The Letters of Horace Walpole, Earl of Orford — Volume 1 eBook

This eBook from the Gutenberg Project consists of approximately 899 pages of information about The Letters of Horace Walpole, Earl of Orford Volume 1.

(116) That woman, who had risen to greatness and independent wealth by the weakness of another Queen, forgot, like Duc d’Epernon, her own unmerited exultation, and affected to brave successive courts, though sprung from the dregs of one.  When the Prince of Orange came over to marry the Princess Royal, Anne, a boarded gallery with a penthouse roof was erected for the procession from the windows of the great drawing-room at St. James’s cross the garden to the Lutheran chapel in the friary.  The Prince being indisposed, and going to Bath, the marriage was deferred for some weeks, and the boarded gallery remained, darkening the windows of Marlborough House.  The Duchess cried, “I wonder when my neighbour George will take away his orange-chest!”—­which it did resemble.  She did not want that sort of wit,* which ill-temper, long knowledge of the world, and insolence can sharpen-and envying the favour which she no longer possessed, Sir R. Walpole was often the object of her satire.  Yet her great friend, Lord Godolphin, the treasurer, had enjoined her to preserve very different sentiments.  The Duchess and my father and mother were standing by the Earl’s bed at St. Albans as he was dying.  Taking Sir Robert by the hand, Lord Godolphin turned to the Duchess, and said, “Madam, should ’you ever desert this young man, and there should be a possibility of returning from the grave, I shall certainly appear to you.”  Her grace did not believe in spirits.

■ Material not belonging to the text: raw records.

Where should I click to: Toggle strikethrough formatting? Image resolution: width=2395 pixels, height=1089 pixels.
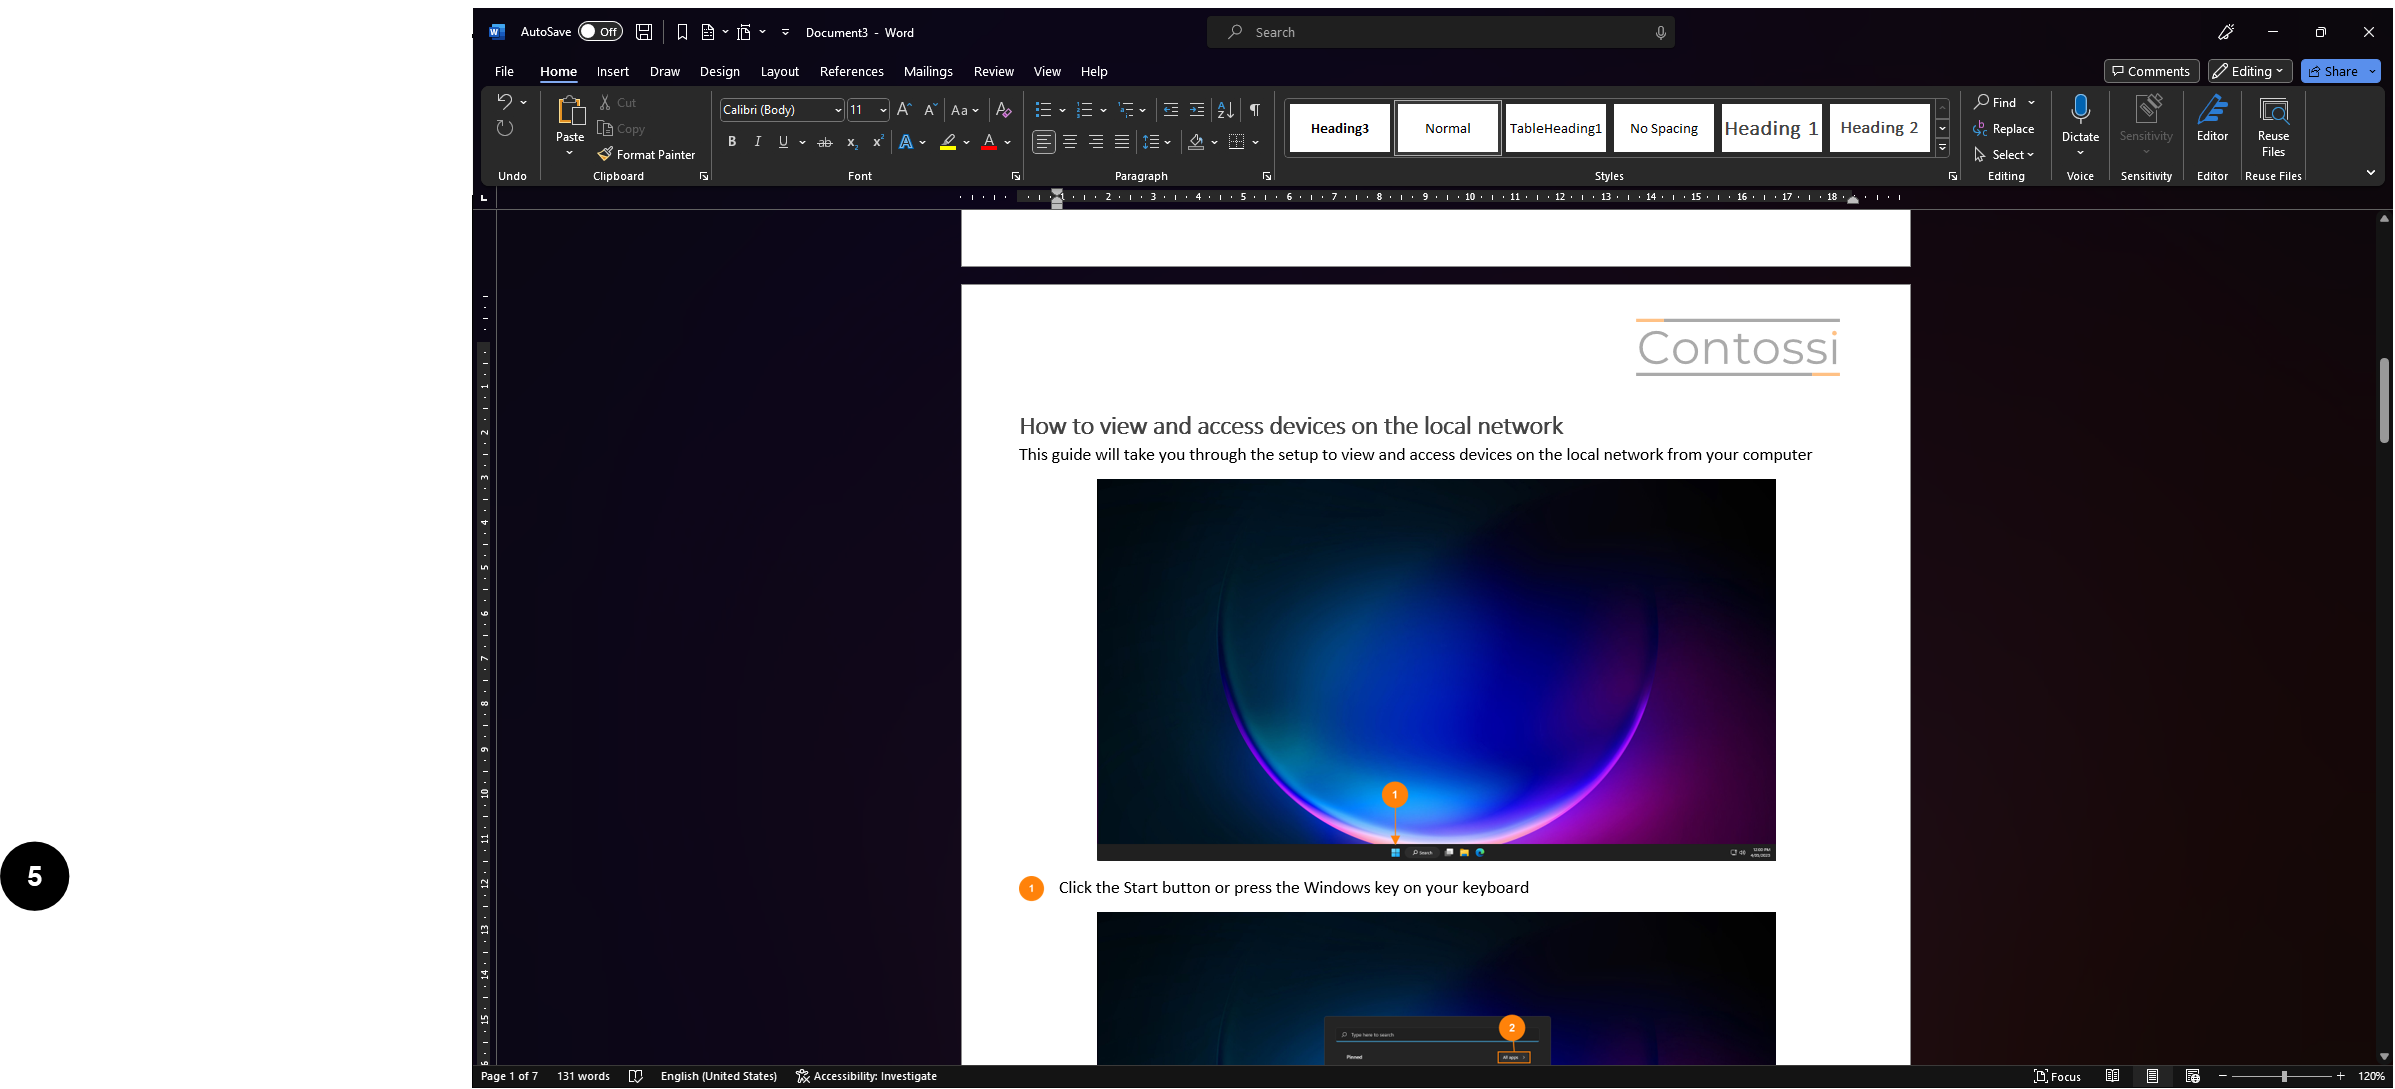[x=824, y=142]
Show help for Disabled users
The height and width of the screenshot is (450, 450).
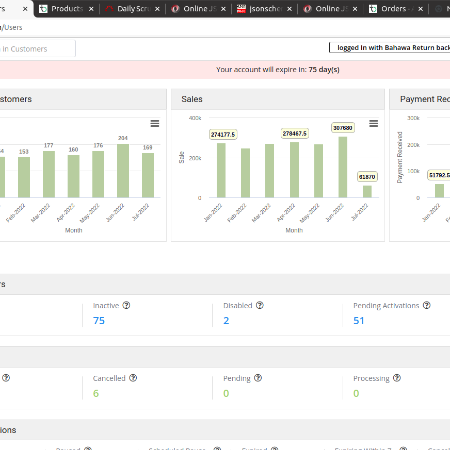pyautogui.click(x=260, y=305)
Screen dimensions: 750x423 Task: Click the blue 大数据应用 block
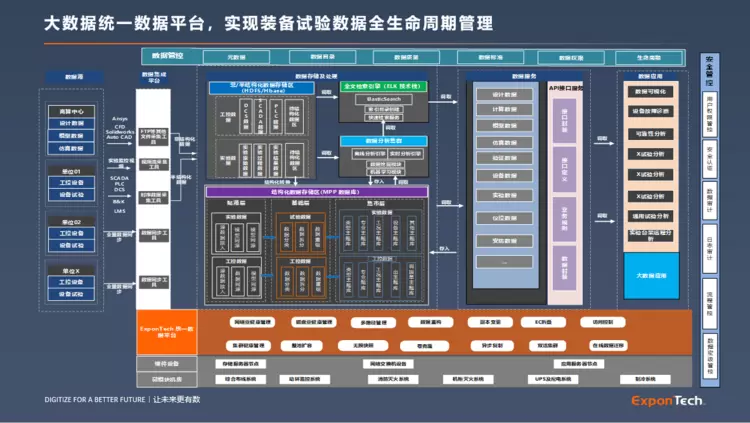click(649, 274)
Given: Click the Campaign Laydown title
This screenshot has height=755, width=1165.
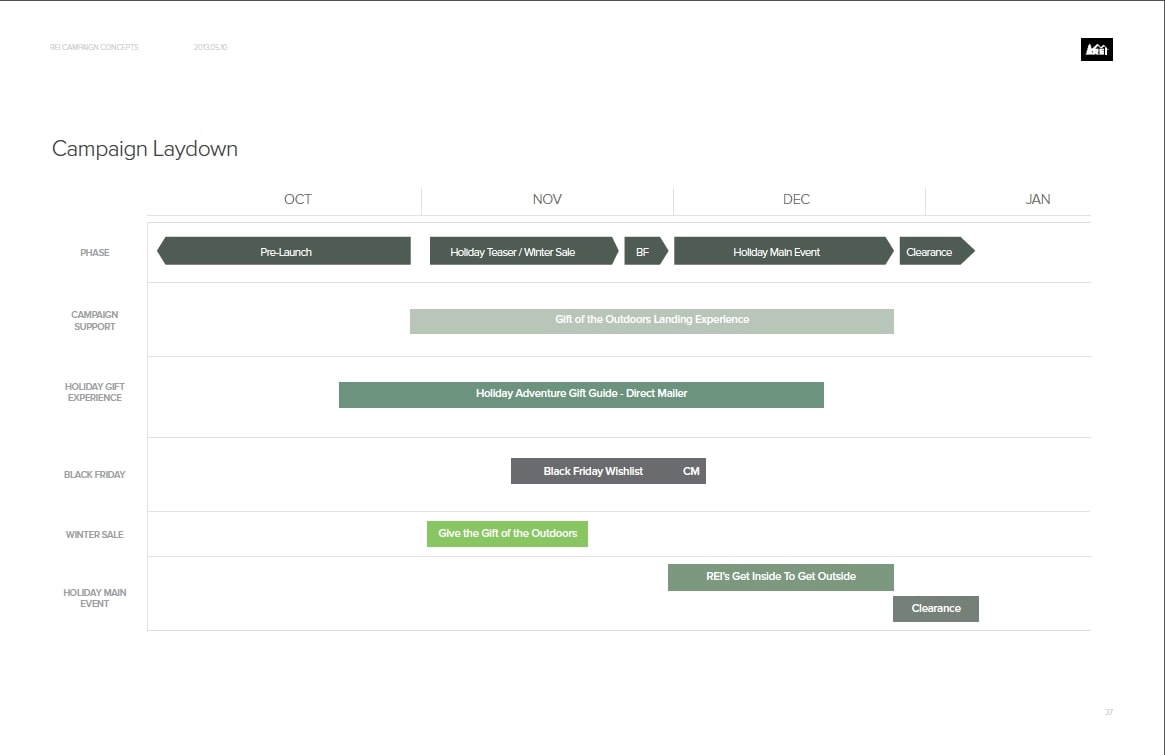Looking at the screenshot, I should 145,149.
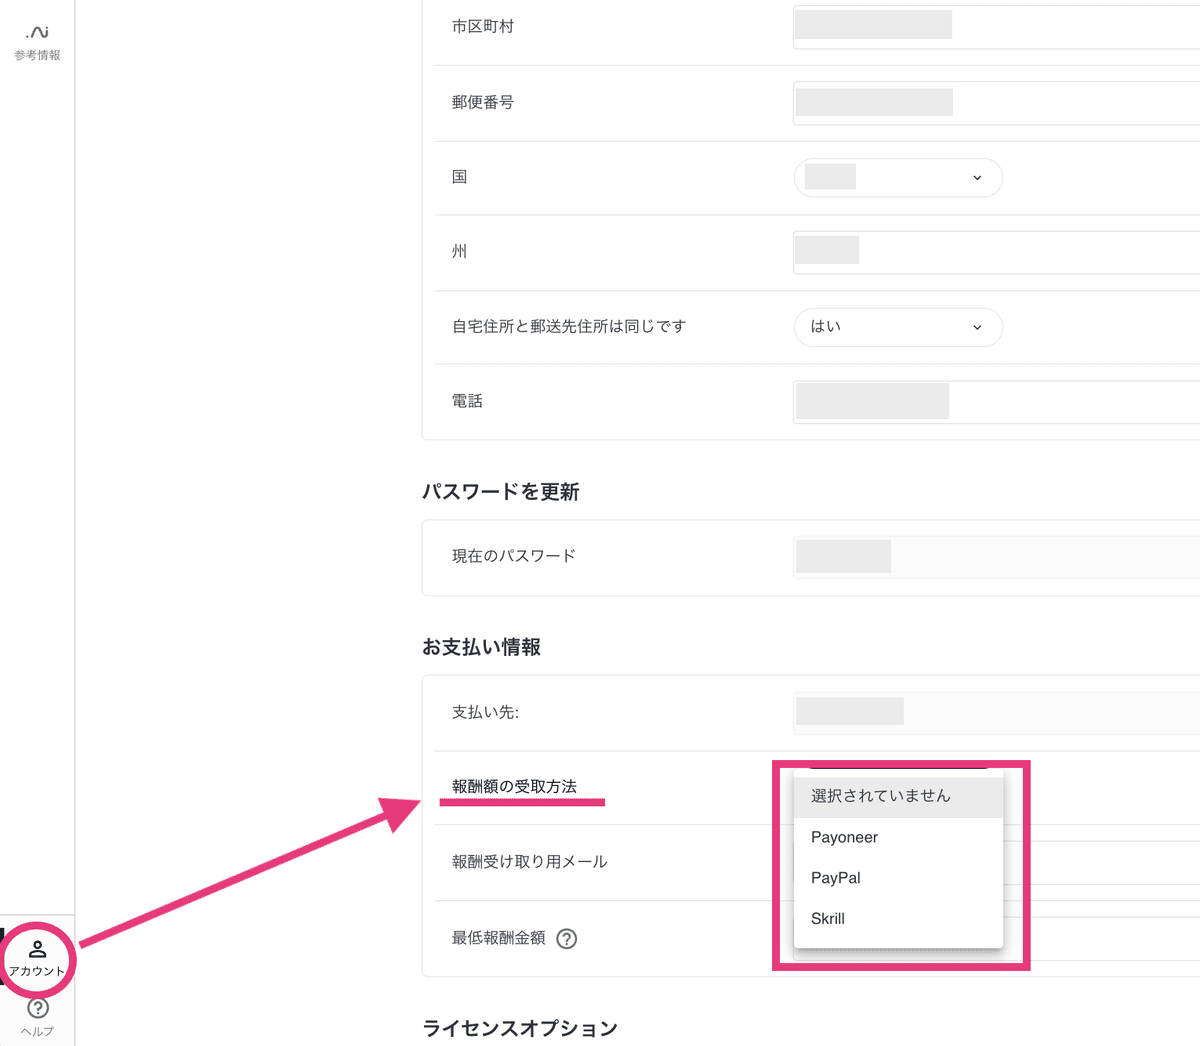Click the 報酬受け取り用メール label
Viewport: 1200px width, 1046px height.
529,861
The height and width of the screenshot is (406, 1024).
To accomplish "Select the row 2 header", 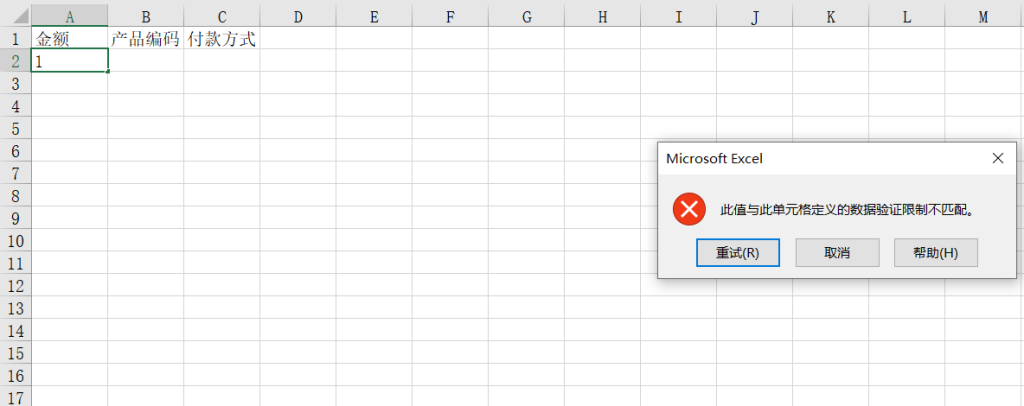I will click(x=15, y=61).
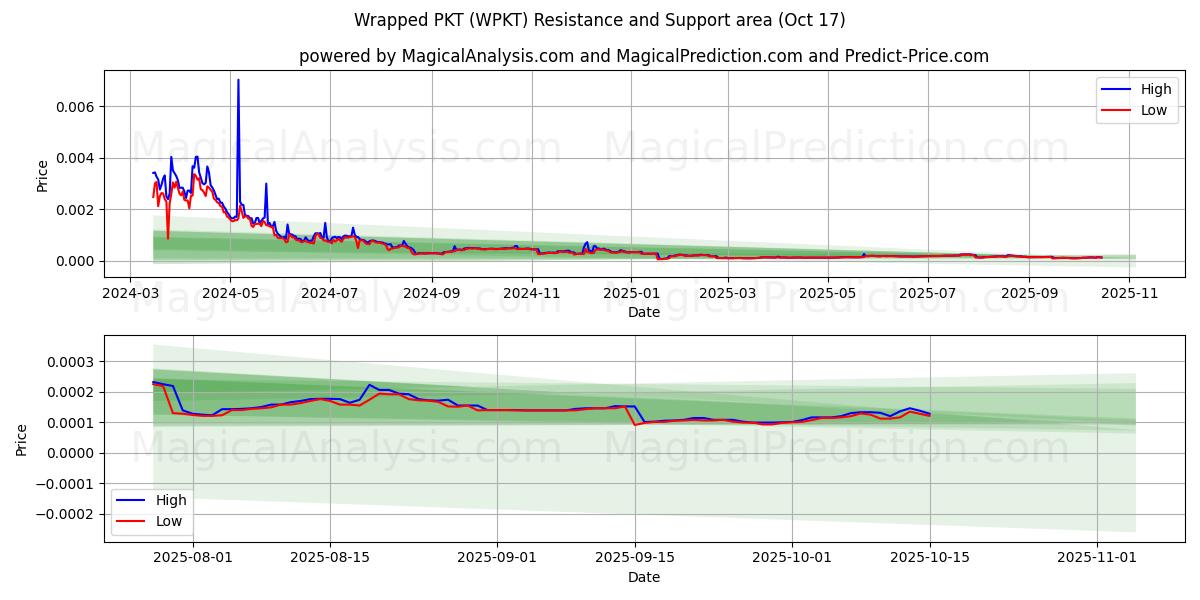Click the "Date" axis label beneath the upper chart
1200x600 pixels.
point(643,313)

* Baron Gleicken, minister from Denmark to France, being at Paris soon after the King his master had been there, and a French lady being so ill-bred as to begin censuring the King to him, saying, “Ah!  Monsieur, c’est une t`ete!"-"Couronn`ee,” replied he instantly, stopping her by so gentle a hint.

(117) Amelia Sophia, wife of the Baron de Walmoden, Created Countess of Yarmouth in 1739.

(118) For an interesting account of the death of George the Second, on the 24th of October, 1760, and also of his funeral in Westminster Abbey, see Walpole’s letters to Mr. Montagu on the 25th of that month, and of the 13th of November.-E.

CHAPTER VIII.

George the Second’s Daughters-Anne, Princess of Orange-Princess Amelia-Princess Caroline-Lord Hervey-Duke of Cumberland.

I am tempted to drain my memory of all its rubbish, and will set down a few more of my recollections, but with less method than I have used in the foregoing pages.

I have said little or nothing of the King’s two unmarried daughters.  Though they lived in the palace with him, he never admitted them to any share in his politics; and if any of the ministers paid them the compliment of seeming attachment, it was more for the air than for the reality.  The Princess Royal, Anne, married in Holland, was of a most imperious and ambitious nature; and on her mother’s death, hoping to succeed to her credit, came to Holland on pretence of ill health; but the King, aware of her plan, Was so offended that he sent her to Bath as soon as she arrived, and as peremptorily back to Holland-I think, without suffering her to pass two nights in London.